1 The Honorable Eric C. Tostrud, United States District Judge for the District of Minnesota.

-2- source of federal jurisdiction. The district court found that plaintiffs’ reliance on CAFA was ineffectual because they failed to plausibly plead an aggregate amount in controversy exceeding $5 million. In particular, the court accepted as plausible plaintiffs’ estimation of 2.5 million oil filters sold during the class period. Plaintiffs estimate that only 3/100ths of 1% of the oil filters at issue failed. With approximately 750 alleged defective oil filters, the damages must exceed $6,666.66 per oil filter failure to meet the jurisdictional threshold. The court found plaintiffs’ assumption that each defective filter caused $10,000 in damages was not plausible and neither was $6,666.66 per failure. Plaintiffs appeal, arguing they plausibly pleaded an amount in controversy in excess of $5 million.

II. ANALYSIS

Under CAFA, federal courts have jurisdiction over class actions in which the amount in controversy plausibly exceeds $5 million in the aggregate. 28 U.S.C. § 1332(d)(6); see also Raskas v. Johnson & Johnson, 719 F.3d 884, 888 (8th Cir. 2013) (noting the proponent of federal jurisdiction must plausibly explain how the damages exceed $5 million). We review de novo a district court’s determination regarding whether CAFA’s jurisdictional threshold has been satisfied. Raskas, 719 F.3d at 886.

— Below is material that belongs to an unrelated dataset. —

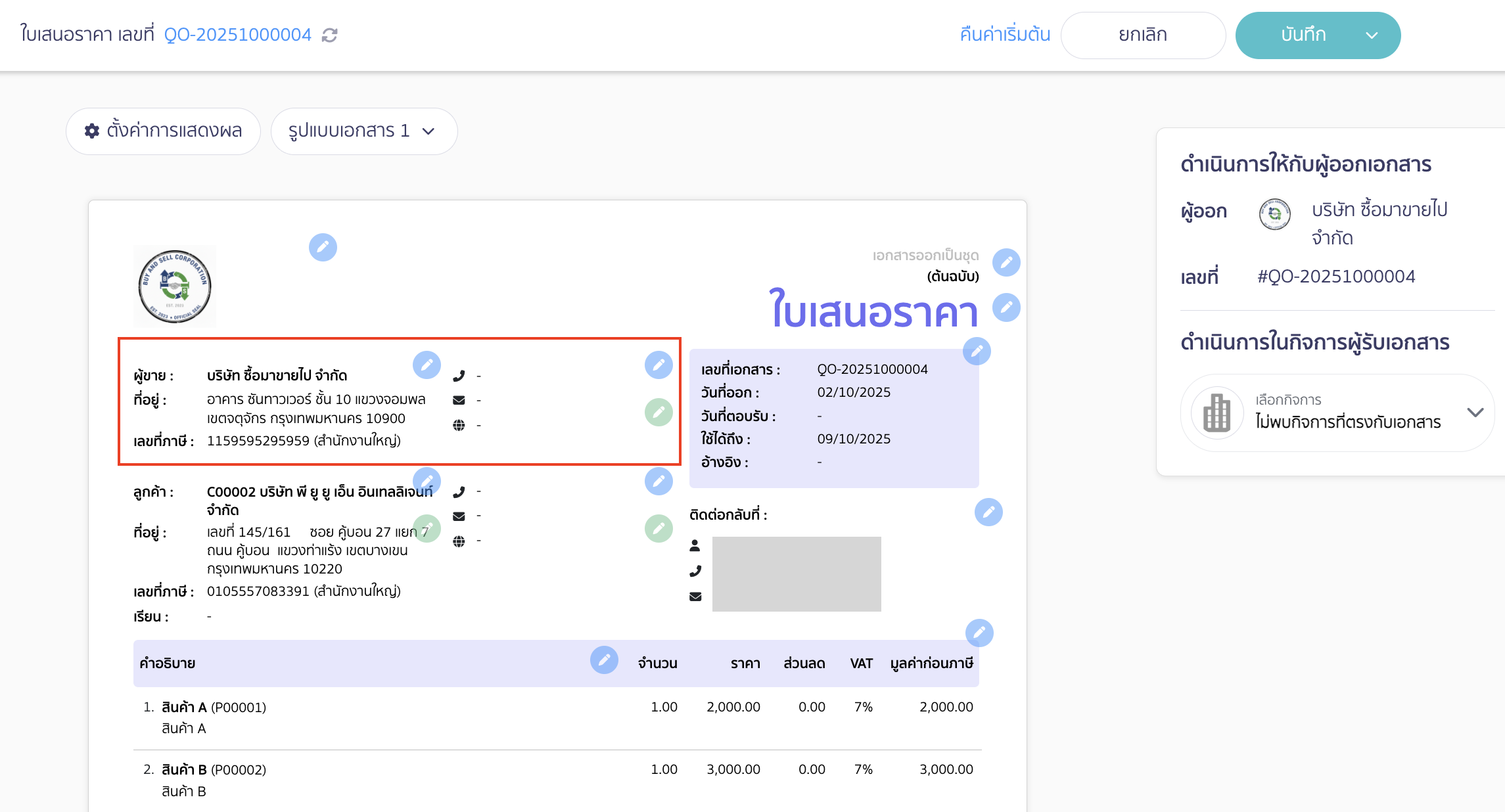Image resolution: width=1505 pixels, height=812 pixels.
Task: Open the QO-20251000004 document number link
Action: click(x=237, y=35)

The district court found that most of plaintiffs’ proposed class members did not suffer any cognizable injuries or damages, and that the remaining class members did not plausibly allege damages in excess of $5 million. Plaintiffs contend the district court erred in its analysis because the proper measure of damages is the monetary difference between what the proposed class members should have paid for the potentially defective oil filters, in light of the design defect and increased risk of catastrophic failure, and what they actually paid for them.

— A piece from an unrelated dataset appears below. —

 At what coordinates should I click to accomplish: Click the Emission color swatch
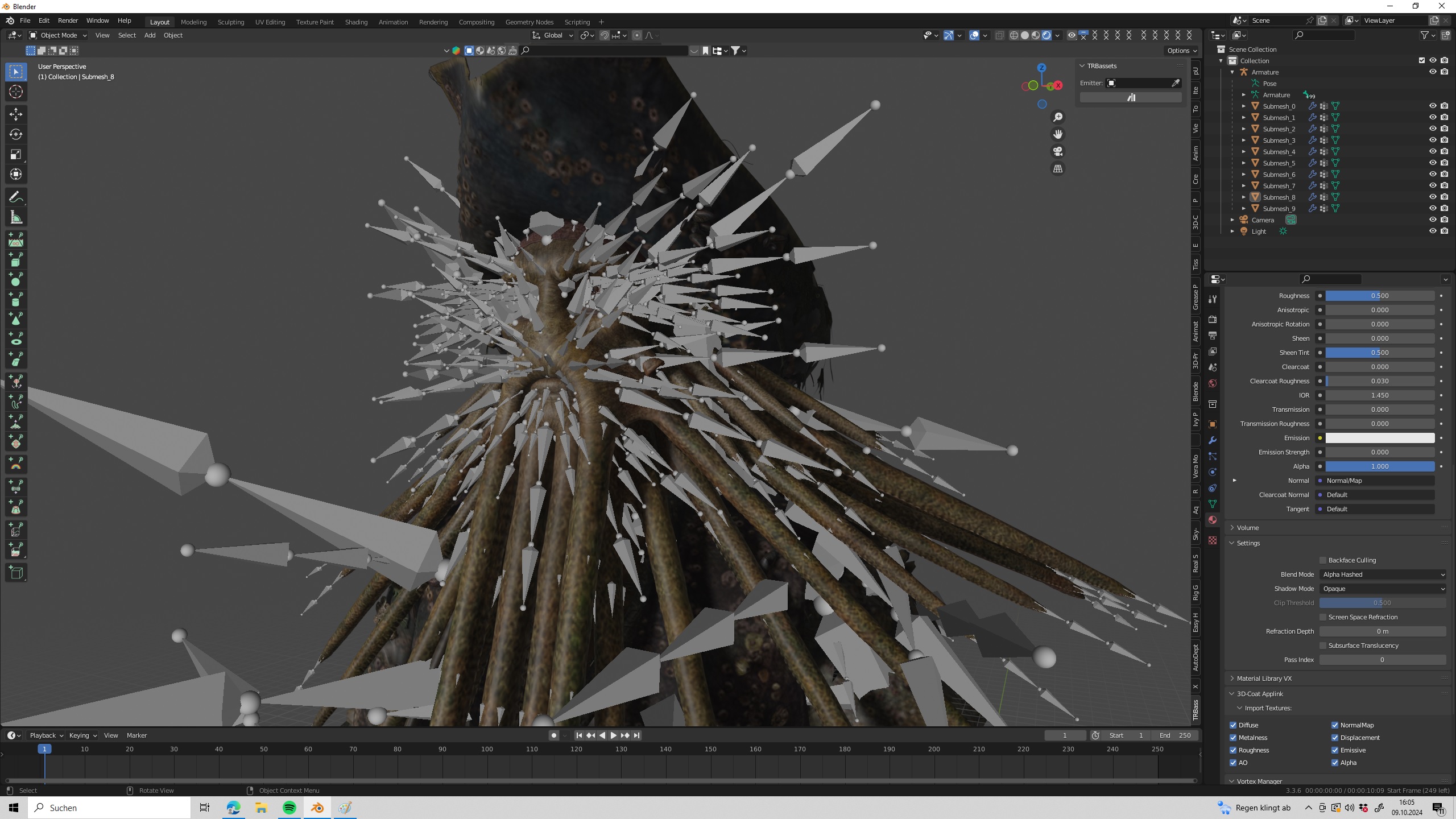click(x=1379, y=438)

-3- Plaintiffs’ contention is unavailing and contrary to the long-standing rule that no tort claim for economic damages lies when a product is merely at risk of failing. In Briehl v. General Motors Corp., 172 F.3d 623 (8th Cir. 1999), for example, this Court concluded that a purported class of General Motors vehicle owners had failed to state a claim for relief when the alleged defect in the braking system had not manifested itself in the vehicles they owned. Id. at 628. Similarly, in O’Neil v. Simplicity, Inc., 574 F.3d 501 (8th Cir. 2009), the plaintiffs brought suit against a crib manufacturer premised on an alleged hardware defect in a crib that “made it possible for the drop-side to detach from the crib, creating a dangerous gap in which a child could get caught.” Id. at 502. The Court reiterated that no cause of action lies for products merely at risk for manifesting a defect. Id. at 503. Under our precedent, a cognizable tort claim arises when a defective product has actually malfunctioned or failed, not merely when a defect poses a risk or possibility of injury or damage.

According to its plain language, plaintiffs’ complaint alleges a defect in the oil filters makes them “susceptible” or at “risk” to fail. See Am. Compl. at ¶ 3 (alleging oil filters “can suddenly” fail); at ¶ 90 (alleging oil filters possess a “trait rendering them susceptible to failure”); at ¶ 94 (alleging that if the “defective nature” of the oil filters was disclosed to plaintiffs, they “would not have accepted the risk of sudden failure of the oil filter”). Oil filters being susceptible to fail, or at risk of failing, is not the same thing as being sure to fail. Cf. In re Zurn Pex Plumbing Prod. Liab. Litig., 644 F.3d 604, 617 (8th Cir. 2011).

Plaintiffs’ theory that every proposed class member sustained damages fails in light of their complaint and our precedent. The class members whose oil filters never failed have not sustained injury or damages and cannot assist plaintiffs in meeting the $5 million jurisdictional threshold. Without these “losses” to aggregate, plaintiffs do not plausibly allege an amount in controversy in excess of $5 million.

-4- Whether the analysis is under Article III standing, see In Re: Polaris Mktg., Sales Pracs., & Prods. Liab. Litig., No. 20-2518, __ F.4th __, 2021 WL 3612758 (8th Cir. Aug. 16, 2021), or plaintiffs’ inability to plausibly plead $5 million in damages under CAFA is a somewhat academic question in this particular case.